There's a very high chance Musk still has the rights to that trademark, unfortunately.

Knockdowns/stuns/silences/freezes on the player, and immunities that enemies have, are bad game design because they all have the same issue: they remove player choice.

The issue with knockdowns/stuns/freezes is that they remove the player's ability to do anything, at least how they work in most games. They make you take a timeout, essentially, and that's very unfun for the player. Essentially, it's removing your choice of what to do in the moment. You can't react, you can't flee, you can't fight, you just get to sit and wait or maybe press a button repeatedly just to wait a bit less. It is terrible game design that is wholly uninteresting, and it needs to be telegraphed nearly as hard as an instant-death move to be anything other than completely bad.

Silences do much the same thing in that they limit the player's ability to react and use their cool tools you just gave them.
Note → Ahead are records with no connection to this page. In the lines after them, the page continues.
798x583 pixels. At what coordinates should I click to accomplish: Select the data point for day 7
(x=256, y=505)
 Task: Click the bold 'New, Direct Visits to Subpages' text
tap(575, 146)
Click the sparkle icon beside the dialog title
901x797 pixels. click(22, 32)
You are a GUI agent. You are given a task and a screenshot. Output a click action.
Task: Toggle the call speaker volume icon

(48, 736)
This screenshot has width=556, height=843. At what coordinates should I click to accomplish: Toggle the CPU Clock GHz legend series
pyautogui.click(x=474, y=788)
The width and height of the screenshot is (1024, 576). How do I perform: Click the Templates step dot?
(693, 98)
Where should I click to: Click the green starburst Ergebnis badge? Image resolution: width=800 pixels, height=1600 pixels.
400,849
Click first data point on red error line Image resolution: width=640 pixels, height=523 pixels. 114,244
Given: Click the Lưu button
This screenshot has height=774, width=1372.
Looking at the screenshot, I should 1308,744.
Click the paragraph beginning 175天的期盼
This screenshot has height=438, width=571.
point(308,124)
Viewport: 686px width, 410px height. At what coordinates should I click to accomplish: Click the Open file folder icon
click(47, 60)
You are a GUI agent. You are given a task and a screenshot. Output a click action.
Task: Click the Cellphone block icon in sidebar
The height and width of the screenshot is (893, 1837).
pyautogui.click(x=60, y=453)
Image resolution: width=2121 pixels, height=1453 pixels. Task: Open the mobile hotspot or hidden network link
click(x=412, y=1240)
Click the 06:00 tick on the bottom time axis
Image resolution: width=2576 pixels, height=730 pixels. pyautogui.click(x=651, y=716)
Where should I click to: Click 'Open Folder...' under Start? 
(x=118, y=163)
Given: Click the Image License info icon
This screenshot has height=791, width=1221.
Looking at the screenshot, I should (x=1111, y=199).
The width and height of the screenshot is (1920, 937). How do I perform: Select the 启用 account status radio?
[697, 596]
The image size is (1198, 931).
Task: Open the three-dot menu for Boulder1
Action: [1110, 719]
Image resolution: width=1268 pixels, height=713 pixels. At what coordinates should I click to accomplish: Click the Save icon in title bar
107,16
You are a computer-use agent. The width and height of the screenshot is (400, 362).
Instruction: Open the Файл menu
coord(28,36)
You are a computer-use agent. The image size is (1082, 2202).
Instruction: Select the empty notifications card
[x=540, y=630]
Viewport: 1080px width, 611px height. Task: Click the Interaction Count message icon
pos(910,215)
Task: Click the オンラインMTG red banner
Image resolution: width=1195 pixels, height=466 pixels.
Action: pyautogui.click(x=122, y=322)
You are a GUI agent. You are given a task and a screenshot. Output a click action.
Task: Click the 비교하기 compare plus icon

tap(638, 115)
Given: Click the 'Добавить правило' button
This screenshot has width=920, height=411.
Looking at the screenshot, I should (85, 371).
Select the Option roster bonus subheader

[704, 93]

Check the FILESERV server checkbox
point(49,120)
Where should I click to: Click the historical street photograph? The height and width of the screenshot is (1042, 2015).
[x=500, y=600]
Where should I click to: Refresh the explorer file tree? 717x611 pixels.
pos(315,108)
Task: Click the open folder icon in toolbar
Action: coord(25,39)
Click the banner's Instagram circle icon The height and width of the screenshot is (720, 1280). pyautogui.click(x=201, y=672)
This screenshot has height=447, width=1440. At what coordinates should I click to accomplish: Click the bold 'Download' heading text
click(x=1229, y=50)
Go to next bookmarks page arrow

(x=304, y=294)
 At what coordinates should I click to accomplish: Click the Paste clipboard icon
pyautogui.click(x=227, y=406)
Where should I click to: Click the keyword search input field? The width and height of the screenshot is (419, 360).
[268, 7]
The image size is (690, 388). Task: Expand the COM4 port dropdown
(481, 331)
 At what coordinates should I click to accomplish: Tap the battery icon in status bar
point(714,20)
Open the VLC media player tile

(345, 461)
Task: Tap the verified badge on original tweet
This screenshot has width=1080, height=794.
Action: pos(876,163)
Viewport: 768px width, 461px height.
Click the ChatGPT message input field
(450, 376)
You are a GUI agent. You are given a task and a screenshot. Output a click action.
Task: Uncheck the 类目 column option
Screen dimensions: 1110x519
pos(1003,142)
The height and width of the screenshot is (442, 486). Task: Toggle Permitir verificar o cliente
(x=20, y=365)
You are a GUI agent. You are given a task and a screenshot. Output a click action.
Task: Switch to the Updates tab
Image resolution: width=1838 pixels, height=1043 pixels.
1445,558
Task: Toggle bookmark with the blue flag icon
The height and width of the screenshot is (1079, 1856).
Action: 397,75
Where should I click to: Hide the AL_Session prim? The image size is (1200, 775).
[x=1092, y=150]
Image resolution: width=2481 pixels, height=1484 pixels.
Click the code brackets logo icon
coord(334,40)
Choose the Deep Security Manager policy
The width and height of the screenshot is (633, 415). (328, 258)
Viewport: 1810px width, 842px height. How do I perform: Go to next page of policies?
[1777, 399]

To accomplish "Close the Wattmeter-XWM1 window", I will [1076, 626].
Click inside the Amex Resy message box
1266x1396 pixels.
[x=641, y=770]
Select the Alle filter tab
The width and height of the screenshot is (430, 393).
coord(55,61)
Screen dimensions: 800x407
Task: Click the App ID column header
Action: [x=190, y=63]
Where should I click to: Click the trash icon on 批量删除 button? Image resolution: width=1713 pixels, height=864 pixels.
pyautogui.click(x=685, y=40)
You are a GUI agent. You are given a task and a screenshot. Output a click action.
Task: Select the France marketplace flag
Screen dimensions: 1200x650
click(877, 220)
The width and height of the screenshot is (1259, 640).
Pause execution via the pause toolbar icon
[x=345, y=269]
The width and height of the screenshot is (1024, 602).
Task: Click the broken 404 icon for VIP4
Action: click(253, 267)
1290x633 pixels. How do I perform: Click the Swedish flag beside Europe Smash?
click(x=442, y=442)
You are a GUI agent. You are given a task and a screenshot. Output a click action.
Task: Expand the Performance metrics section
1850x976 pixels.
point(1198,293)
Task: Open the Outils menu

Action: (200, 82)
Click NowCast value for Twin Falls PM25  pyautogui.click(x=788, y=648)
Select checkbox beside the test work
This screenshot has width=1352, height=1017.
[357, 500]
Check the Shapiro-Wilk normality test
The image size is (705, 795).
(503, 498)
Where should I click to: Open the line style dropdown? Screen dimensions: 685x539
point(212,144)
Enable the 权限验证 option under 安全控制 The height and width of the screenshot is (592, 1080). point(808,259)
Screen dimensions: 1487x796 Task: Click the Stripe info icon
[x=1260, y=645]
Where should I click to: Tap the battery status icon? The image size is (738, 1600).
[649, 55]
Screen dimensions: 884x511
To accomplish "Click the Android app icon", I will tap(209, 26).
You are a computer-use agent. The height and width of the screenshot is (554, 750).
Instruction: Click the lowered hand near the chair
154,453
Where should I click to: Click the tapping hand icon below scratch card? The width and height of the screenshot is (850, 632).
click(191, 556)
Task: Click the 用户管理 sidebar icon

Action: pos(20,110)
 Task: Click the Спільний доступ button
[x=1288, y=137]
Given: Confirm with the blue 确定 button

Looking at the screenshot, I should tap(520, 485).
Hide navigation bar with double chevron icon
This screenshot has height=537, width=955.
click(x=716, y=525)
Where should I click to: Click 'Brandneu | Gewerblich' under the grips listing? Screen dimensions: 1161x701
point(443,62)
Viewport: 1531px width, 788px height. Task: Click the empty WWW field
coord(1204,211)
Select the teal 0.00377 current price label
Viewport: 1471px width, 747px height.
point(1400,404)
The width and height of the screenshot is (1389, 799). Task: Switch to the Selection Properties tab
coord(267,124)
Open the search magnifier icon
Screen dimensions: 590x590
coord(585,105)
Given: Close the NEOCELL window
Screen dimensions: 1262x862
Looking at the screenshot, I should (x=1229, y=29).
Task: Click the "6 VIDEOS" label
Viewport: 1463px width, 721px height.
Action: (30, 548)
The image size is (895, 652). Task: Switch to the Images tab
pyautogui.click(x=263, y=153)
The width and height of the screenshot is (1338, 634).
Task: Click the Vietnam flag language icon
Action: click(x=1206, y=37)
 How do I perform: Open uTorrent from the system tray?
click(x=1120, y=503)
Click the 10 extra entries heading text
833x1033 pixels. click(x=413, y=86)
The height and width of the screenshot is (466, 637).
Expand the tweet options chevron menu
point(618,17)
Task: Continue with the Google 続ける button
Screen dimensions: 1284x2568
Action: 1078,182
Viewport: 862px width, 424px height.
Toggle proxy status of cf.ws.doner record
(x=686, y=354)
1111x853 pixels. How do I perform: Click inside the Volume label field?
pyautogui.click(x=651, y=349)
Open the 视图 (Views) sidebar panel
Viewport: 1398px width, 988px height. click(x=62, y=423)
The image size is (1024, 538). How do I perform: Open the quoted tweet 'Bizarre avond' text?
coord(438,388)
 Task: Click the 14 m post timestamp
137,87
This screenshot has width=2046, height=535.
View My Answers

It's like handing a lumberjack a chainsaw and then saying "cool, now don't use it". It's not as bad as a stun, but it's pretty close.

Immunities for enemies are similar in that they limit player choice. You wanted to use cool X thing? Too bad, you literally can't win with that method. Resistances are fine (within reason, doing 1 damage is no different from 0 damage in a lot of games) because they allow a sufficiently-skilled player to still use a method they like (ideally), but immunities do nothing but kill build variety.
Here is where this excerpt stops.